The world of work is undergoing great change because of the coronavirus pandemic, leaving millions unemployed and others placed on furlough.
More people are working from home or waiting to restart their business when life returns to some form of normality.
But when people do get back to the workplace, what will it look like?
The McKinsey Global Institute, the research arm of management consultants McKinsey, released a report this week that tries to answer this question.
Instead of considering types of jobs by sector, the company grouped 800 occupations according to how many interactions with other people they involved and assessed how they might be affected.
The report looked at eight countries accounting for half the world’s workforce – China, France, Germany, India, Japan, Spain, the UK and the US.
Here we look at the workplace changes that might be here to stay.
Which sector was hardest hit by coronavirus?
Up to 100 million workers – one in every 16 – in the eight countries featured are likely to have to look not just for new jobs, but new occupations.
In advanced economies, a quarter more people will have to change their field of work than predicted before the pandemic, with “a markedly different mix of occupations” emerging.
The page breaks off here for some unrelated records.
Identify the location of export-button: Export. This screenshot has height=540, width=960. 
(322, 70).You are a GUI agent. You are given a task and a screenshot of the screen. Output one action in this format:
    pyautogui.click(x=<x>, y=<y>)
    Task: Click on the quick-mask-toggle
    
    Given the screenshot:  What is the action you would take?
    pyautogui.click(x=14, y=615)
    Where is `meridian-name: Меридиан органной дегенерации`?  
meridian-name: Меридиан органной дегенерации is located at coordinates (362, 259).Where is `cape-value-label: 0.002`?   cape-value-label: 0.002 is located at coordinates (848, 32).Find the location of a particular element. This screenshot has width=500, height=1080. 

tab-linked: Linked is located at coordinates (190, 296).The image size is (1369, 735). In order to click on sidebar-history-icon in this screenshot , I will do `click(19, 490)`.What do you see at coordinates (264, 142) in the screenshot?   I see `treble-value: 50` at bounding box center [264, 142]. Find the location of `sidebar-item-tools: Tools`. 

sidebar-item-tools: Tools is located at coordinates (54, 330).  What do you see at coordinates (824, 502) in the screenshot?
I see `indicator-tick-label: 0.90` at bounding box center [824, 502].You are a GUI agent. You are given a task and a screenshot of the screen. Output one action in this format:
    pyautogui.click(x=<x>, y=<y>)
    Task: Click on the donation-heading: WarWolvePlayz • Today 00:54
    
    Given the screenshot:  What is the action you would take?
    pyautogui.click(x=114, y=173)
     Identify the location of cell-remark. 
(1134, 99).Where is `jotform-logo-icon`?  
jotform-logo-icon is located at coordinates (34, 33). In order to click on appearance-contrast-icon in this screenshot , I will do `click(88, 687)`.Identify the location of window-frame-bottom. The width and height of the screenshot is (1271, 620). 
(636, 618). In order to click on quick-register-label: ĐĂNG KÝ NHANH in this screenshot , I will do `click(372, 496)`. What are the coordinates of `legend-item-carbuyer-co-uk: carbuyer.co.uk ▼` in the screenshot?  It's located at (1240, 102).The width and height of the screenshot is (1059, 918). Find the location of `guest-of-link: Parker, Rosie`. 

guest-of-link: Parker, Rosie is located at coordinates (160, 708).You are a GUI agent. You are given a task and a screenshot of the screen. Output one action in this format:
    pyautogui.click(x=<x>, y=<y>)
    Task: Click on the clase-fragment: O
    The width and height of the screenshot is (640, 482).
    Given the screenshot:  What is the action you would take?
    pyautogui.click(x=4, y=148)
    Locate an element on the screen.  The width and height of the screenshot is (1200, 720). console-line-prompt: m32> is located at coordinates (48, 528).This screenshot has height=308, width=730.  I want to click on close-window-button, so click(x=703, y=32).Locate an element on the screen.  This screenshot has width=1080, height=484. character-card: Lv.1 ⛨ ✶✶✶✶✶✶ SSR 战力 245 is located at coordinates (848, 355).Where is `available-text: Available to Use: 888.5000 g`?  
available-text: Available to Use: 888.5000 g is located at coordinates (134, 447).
“We expect the largest negative impact of the pandemic to fall on workers in food service and customer sales and service roles, as well as less-skilled office support roles,” McKinsey said.
Meanwhile, there will be more warehousing and transport jobs, thanks in part to a growth in e-commerce. But this will not cancel out losses of other low-wage jobs.
McKinsey also forecasts a lasting increase in the number of independent workers – with the "gig economy" accounting for a greater share of the workforce.
Which jobs are most at risk during the pandemic?
- On-site customer interaction
- Leisure and travel
- Computer-based office work
- Indoor production and warehousing
McKinsey claims four types of close-proximity job – indoor production and warehousing, computerised office work, leisure and travel venues (which includes hotels and restaurants) and on-site customer interaction (including retail and hospitality) – are experiencing the most upheaval, in the short and long-term.
"Other work arenas, such as medical care and personal care with high levels of physical proximity, may also see less change because of the nature of the occupations," according to the report.
Tough times for sandwich shops
With more employees working from home, city centres are likely to face permanent reductions in the amount of trade, affecting sandwich shops, coffee shops and other outlets. There will also be less demand for transport services aimed at commuters.
McKinsey forecasts that the work-from-home trend will also have knock-on consequences on where people live and companies base themselves as they “shift out of large cities into suburbs and small cities”.
With face-to-face meetings no longer as important, thanks to the rise of video-conferencing, business travel is forecast to be one fifth lower than before the pandemic, which will hit the aviation industry hard, especially as, McKinsey notes, business travel is particularly lucrative.
What jobs will be lost to automation and artificial intelligence?
McKinsey reports that many companies stepped up investments in automation in factories, warehouses and call centres during the pandemic.
This was driven by increased demand in certain sectors and the need to reduce employee density to prevent coronavirus transmission.
Two thirds of senior executives polled by McKinsey in mid-2020 reported that they were investing more in AI and automation – a trend forecast to continue.
“Companies have enlisted automation and AI to cope with Covid-19 disruptions and may accelerate adoption in the years ahead, putting more robots in manufacturing plants and warehouses and adding self-service customer kiosks and service robots in customer interaction arenas,” the report said.
How many people will continue to work from home?
While the numbers working remotely may tail off once the effects of the pandemic wane, they are expected to remain much higher than before the coronavirus emerged.
McKinsey estimates that one fifth to one quarter of the workforce in the most advanced economies could work from home between three and five days a week.
“This represents four to five times more remote work than before the pandemic,” the company said.